*** Task input

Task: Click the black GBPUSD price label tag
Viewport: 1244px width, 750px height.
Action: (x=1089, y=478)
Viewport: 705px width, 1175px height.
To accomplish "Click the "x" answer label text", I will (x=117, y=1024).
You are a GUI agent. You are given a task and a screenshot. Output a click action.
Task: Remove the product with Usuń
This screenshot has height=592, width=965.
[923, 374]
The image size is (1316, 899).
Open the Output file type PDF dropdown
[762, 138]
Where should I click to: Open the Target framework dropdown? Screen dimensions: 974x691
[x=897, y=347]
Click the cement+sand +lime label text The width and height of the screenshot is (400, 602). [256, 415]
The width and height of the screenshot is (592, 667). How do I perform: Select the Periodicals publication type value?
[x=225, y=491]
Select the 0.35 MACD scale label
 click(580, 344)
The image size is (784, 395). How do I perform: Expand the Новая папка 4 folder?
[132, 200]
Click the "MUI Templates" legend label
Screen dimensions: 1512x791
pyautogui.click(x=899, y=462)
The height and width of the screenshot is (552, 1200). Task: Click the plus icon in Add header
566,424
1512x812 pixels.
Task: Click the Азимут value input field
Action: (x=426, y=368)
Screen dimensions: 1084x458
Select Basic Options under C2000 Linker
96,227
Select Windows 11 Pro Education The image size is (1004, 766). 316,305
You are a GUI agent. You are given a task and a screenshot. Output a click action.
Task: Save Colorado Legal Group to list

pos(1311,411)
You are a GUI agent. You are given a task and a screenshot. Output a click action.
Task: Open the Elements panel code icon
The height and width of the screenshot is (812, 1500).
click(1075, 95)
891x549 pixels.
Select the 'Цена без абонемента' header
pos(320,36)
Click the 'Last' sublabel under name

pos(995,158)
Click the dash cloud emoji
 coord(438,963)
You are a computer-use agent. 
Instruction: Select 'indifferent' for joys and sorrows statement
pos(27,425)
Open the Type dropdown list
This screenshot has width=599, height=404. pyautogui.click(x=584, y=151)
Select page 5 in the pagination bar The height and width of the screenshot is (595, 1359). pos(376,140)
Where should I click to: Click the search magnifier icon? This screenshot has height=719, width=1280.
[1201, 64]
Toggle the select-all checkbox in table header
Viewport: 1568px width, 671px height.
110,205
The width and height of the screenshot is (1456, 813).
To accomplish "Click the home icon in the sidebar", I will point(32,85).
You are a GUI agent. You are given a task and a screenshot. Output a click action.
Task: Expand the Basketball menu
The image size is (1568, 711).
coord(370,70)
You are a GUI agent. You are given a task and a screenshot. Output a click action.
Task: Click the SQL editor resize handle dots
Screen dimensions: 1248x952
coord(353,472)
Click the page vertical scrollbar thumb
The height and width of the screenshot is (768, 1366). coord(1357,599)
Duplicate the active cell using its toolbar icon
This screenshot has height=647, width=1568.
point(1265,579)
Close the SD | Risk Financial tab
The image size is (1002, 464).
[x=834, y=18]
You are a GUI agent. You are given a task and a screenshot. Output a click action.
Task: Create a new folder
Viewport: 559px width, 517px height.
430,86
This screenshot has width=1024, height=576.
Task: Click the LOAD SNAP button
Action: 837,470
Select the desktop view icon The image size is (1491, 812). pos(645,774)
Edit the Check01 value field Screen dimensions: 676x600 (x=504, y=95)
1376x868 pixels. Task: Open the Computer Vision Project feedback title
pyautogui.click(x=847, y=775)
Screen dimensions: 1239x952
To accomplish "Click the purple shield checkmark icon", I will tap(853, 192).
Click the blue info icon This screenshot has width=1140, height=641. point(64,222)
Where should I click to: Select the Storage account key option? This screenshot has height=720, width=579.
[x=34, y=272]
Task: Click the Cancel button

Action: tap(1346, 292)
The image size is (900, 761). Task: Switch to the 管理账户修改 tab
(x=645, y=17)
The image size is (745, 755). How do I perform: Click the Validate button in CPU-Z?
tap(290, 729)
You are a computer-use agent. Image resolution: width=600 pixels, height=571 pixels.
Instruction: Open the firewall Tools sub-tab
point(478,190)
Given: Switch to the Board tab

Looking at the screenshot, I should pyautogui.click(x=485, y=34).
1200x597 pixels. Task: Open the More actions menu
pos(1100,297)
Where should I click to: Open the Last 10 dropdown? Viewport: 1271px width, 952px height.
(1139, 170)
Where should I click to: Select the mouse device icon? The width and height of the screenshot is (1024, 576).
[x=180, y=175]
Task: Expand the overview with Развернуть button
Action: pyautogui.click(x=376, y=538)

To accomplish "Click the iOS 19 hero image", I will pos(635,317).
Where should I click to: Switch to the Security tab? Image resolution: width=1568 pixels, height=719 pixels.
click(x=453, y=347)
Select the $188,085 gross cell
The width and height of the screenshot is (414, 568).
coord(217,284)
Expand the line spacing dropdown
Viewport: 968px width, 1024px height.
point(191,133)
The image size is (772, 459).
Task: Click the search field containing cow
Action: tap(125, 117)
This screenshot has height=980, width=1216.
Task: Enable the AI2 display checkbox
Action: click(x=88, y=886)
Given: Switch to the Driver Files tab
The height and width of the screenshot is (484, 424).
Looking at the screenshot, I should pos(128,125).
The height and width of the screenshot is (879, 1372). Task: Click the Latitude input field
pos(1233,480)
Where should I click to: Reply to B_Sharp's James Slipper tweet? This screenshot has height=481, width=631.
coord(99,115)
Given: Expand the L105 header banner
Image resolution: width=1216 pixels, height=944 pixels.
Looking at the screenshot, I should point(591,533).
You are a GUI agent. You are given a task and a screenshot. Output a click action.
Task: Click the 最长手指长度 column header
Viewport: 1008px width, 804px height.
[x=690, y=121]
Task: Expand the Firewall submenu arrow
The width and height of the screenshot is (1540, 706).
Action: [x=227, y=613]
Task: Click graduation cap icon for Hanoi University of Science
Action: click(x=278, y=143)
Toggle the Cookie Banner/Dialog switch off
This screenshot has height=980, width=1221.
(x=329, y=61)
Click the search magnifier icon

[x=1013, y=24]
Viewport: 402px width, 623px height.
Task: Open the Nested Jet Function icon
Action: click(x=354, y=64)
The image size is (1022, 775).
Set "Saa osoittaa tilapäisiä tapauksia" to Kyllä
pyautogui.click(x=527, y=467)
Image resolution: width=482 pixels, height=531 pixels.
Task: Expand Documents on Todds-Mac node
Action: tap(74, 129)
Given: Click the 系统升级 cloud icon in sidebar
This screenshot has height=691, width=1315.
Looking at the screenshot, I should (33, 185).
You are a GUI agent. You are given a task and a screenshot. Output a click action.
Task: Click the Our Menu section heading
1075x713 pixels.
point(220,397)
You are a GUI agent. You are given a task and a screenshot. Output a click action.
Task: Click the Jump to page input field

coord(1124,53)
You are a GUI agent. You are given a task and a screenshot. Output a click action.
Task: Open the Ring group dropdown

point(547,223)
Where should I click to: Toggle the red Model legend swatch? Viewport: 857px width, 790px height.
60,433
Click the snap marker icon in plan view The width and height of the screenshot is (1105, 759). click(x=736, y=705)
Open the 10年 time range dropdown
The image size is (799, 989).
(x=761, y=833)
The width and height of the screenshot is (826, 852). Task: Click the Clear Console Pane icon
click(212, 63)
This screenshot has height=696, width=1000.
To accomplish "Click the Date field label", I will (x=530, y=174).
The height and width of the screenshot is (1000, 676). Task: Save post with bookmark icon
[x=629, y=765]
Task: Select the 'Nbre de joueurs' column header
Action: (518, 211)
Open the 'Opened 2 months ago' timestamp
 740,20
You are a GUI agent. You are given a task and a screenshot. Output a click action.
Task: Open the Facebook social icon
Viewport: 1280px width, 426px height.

******

What the task requires —
Scan the records for the string "text" and report each line where it occurs.

Your solution —
To accomplish "Click the "x" answer label text", I will (x=117, y=1024).
Click the cement+sand +lime label text The width and height of the screenshot is (400, 602). [256, 415]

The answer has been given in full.